- Provided data
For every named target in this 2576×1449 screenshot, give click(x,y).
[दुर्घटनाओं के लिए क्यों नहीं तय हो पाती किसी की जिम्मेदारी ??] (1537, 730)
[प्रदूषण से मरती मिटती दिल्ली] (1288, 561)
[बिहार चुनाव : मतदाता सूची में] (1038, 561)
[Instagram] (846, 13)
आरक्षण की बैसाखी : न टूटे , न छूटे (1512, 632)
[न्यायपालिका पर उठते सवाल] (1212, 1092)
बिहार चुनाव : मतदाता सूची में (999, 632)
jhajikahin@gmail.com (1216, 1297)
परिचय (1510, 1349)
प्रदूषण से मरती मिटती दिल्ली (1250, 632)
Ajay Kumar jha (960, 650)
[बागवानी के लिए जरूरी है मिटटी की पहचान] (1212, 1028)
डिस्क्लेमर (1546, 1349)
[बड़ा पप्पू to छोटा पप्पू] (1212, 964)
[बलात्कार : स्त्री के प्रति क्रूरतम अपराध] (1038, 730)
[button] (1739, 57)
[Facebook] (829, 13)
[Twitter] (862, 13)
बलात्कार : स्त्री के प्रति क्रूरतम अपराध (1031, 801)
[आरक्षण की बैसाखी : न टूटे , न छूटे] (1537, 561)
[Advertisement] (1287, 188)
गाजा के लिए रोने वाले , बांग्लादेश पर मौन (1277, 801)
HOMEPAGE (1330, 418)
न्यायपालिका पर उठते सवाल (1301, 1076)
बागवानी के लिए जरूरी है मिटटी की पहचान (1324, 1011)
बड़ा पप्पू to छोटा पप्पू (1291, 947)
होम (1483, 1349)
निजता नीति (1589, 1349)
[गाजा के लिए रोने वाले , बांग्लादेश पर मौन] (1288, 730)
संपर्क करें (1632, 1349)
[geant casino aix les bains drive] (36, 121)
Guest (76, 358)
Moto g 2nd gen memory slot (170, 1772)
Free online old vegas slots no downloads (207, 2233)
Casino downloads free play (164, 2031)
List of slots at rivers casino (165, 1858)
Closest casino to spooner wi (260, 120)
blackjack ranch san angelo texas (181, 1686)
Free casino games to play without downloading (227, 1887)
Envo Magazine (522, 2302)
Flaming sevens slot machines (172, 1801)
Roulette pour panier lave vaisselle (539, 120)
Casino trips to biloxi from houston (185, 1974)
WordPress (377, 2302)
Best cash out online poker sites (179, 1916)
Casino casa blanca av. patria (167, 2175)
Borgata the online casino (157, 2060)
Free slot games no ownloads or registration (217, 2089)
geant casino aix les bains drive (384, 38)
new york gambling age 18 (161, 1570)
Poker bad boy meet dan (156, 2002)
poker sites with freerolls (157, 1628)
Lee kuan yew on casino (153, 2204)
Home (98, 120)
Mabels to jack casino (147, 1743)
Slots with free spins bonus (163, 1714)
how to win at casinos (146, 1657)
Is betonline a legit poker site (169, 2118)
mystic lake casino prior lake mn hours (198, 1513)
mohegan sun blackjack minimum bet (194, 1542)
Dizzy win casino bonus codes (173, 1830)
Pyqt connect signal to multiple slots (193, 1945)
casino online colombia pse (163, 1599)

- Your goal
Please make an exact copy of the lines above from the line with "परिचय (1510, 1349)" through the line with "बलात्कार : स्त्री के प्रति क्रूरतम अपराध (1031, 801)", both ends included.

- Output below
परिचय (1510, 1349)
प्रदूषण से मरती मिटती दिल्ली (1250, 632)
Ajay Kumar jha (960, 650)
[बागवानी के लिए जरूरी है मिटटी की पहचान] (1212, 1028)
डिस्क्लेमर (1546, 1349)
[बड़ा पप्पू to छोटा पप्पू] (1212, 964)
[बलात्कार : स्त्री के प्रति क्रूरतम अपराध] (1038, 730)
[button] (1739, 57)
[Facebook] (829, 13)
[Twitter] (862, 13)
बलात्कार : स्त्री के प्रति क्रूरतम अपराध (1031, 801)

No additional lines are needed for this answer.